> [Exercise]: Revise the piece on discrete probability distributions: write out everything from "It practically never" down to "things like that." again, swapping "sheep" for "goats".

> [Provided passage]:
Discrete probability distributions
Discrete probability distributions allow us to establish the full possible range of values of an event when it is described with a discrete random variable. Examples of the use of the Bernoulli’s, binomial, geometric, and hypergeometric distributions are shown.
We all will agree how nice it is to be totally exhausted at the end of the day, get into bed and fall asleep in a matter of seconds. I can tell you that, most of the times, the next day I don’t even remember when I go to sleep.
Of course this is not always the case. There are times when the brain insists on continuing to function, sometimes due to concerns of our daily life, but other times it insists on the most useless and absurd thoughts, despite the fact that the rest of the body cries out for disconnection.
For these fateful days (or nights) when you can’t fall asleep, I recommend an infallible trick: counting sheep.
It practically never fails. The secret is to count them without paying much attention to the sheep that are passing over the pillow and not obsessing over the size of the herd that is accumulating under the bed. And, much less, by the type of sheep that we have counted.
And I tell you this last so that you do not make the same mistake that my cousin usually does. The poor guy is an insomniac and, following my advice, he starts counting sheep. The problem is that, since he has a naturalistic vocation, he begins to pay attention to the color of each sheep, whether it has long hair, whether it is of one race or another, and things like that.
But that is only half the story, he begins to calculate the probability that the next sheep will be of one type or another. Do you want to know how he does it? Keep reading and you will see.
We already know that probability measures the degree of uncertainty or possibility of occurrence of each of the possible results of an event. This is usually calculated in the simplest cases by dividing the number of favorable events by the number of possible events.
For example, if we roll a six-sided die, the probability of getting a two will be 1/6. Thus, the probability can have a value from 0 (it is impossible for the event to occur) to 1 (it is certain that the event will occur).
But not always calculating the probability of an event is so simple. For more complex calculations, it is usual to resort to the probability distribution that follows the event in the population.
The probability distribution allows establishing the entire possible range of values of the event, which is usually a random variable, so it allows establishing the probability that the event occurs when performing a given experiment.

> [Given material]:
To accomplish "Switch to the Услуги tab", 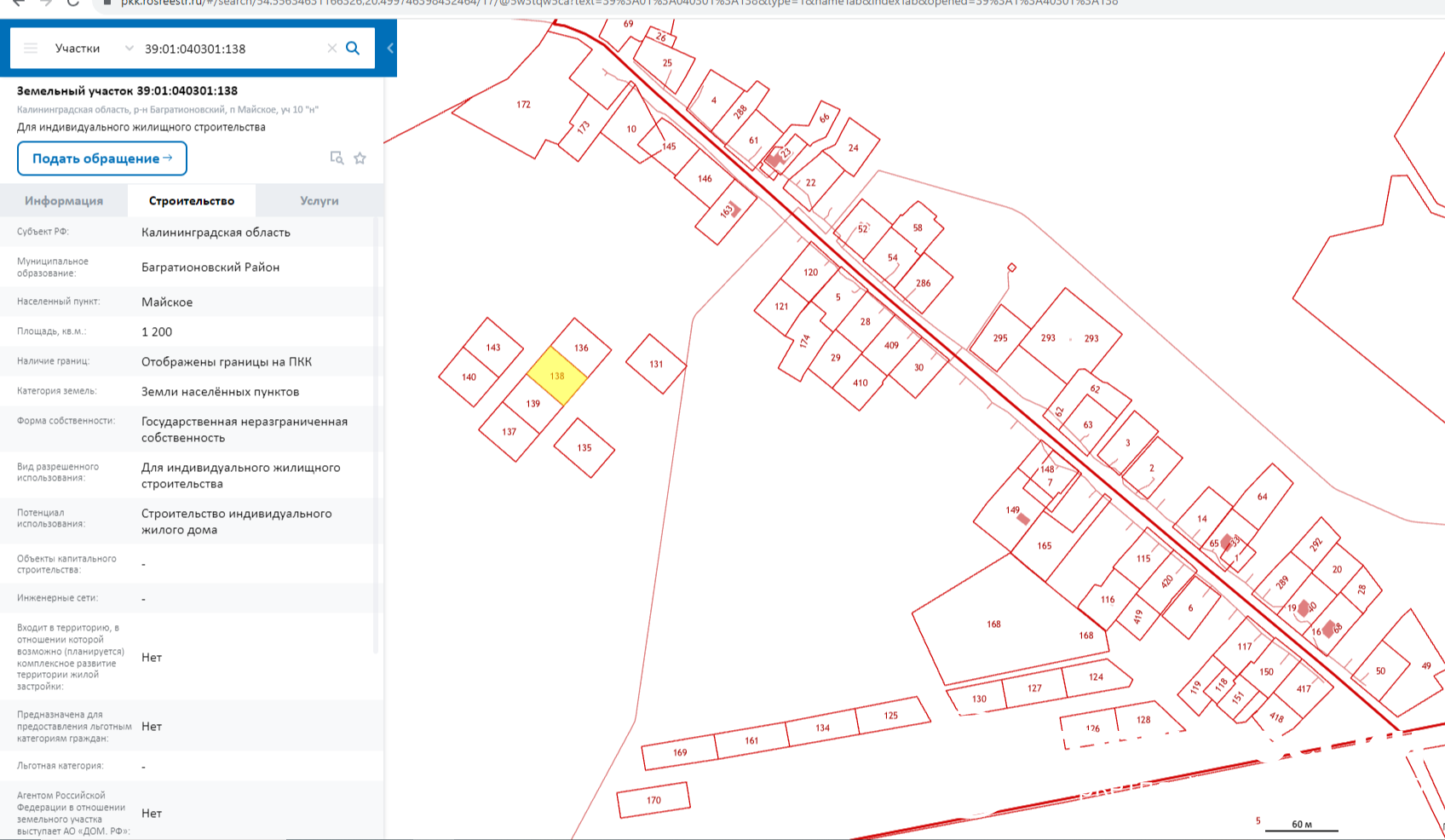I will click(320, 201).
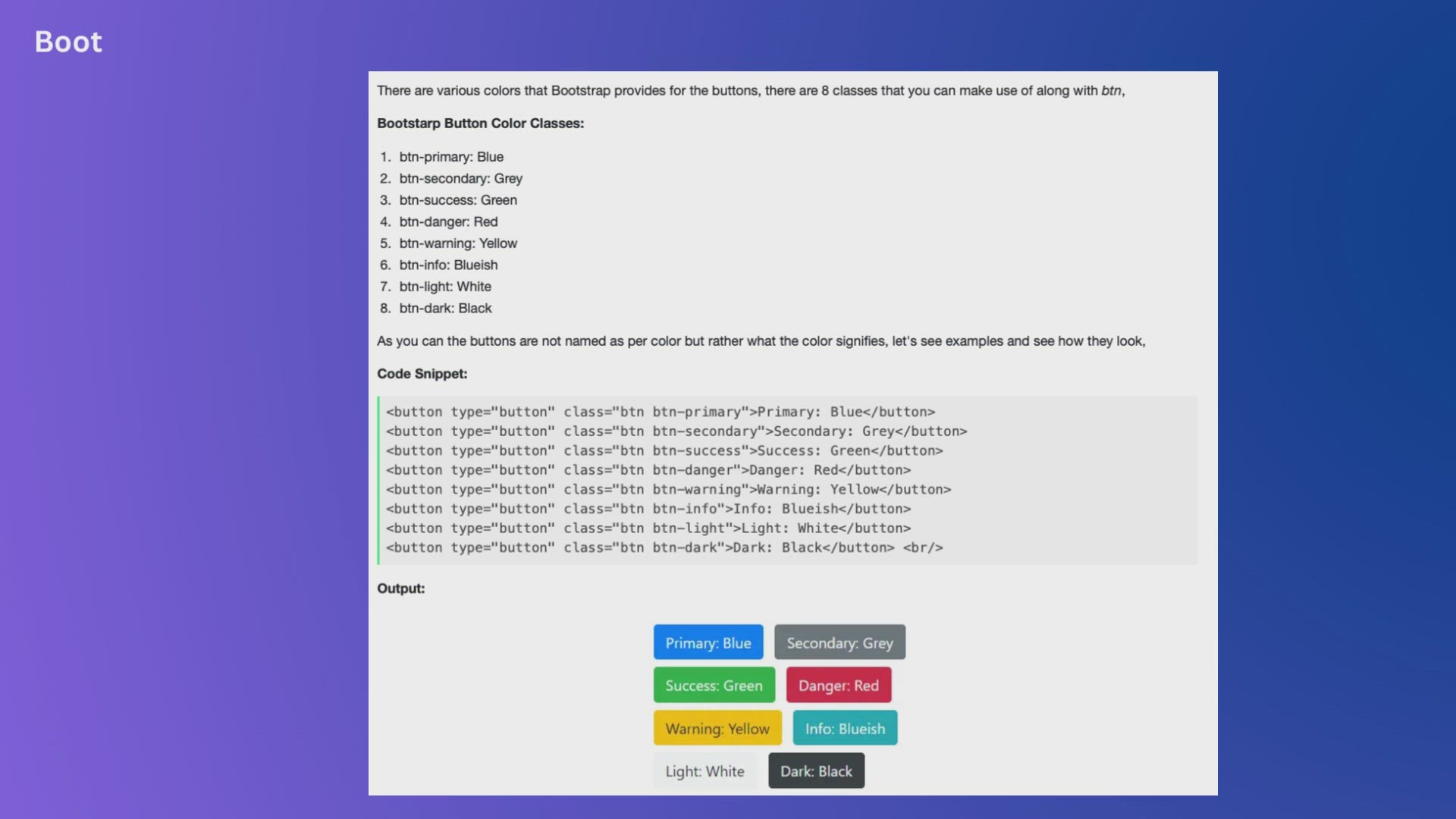Click the yellow Warning button

point(717,728)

> [Exercise solution]:
It practically never fails. The secret is to count them without paying much attention to the goats that are passing over the pillow and not obsessing over the size of the herd that is accumulating under the bed. And, much less, by the type of goats that we have counted.
And I tell you this last so that you do not make the same mistake that my cousin usually does. The poor guy is an insomniac and, following my advice, he starts counting goats. The problem is that, since he has a naturalistic vocation, he begins to pay attention to the color of each goats, whether it has long hair, whether it is of one race or another, and things like that.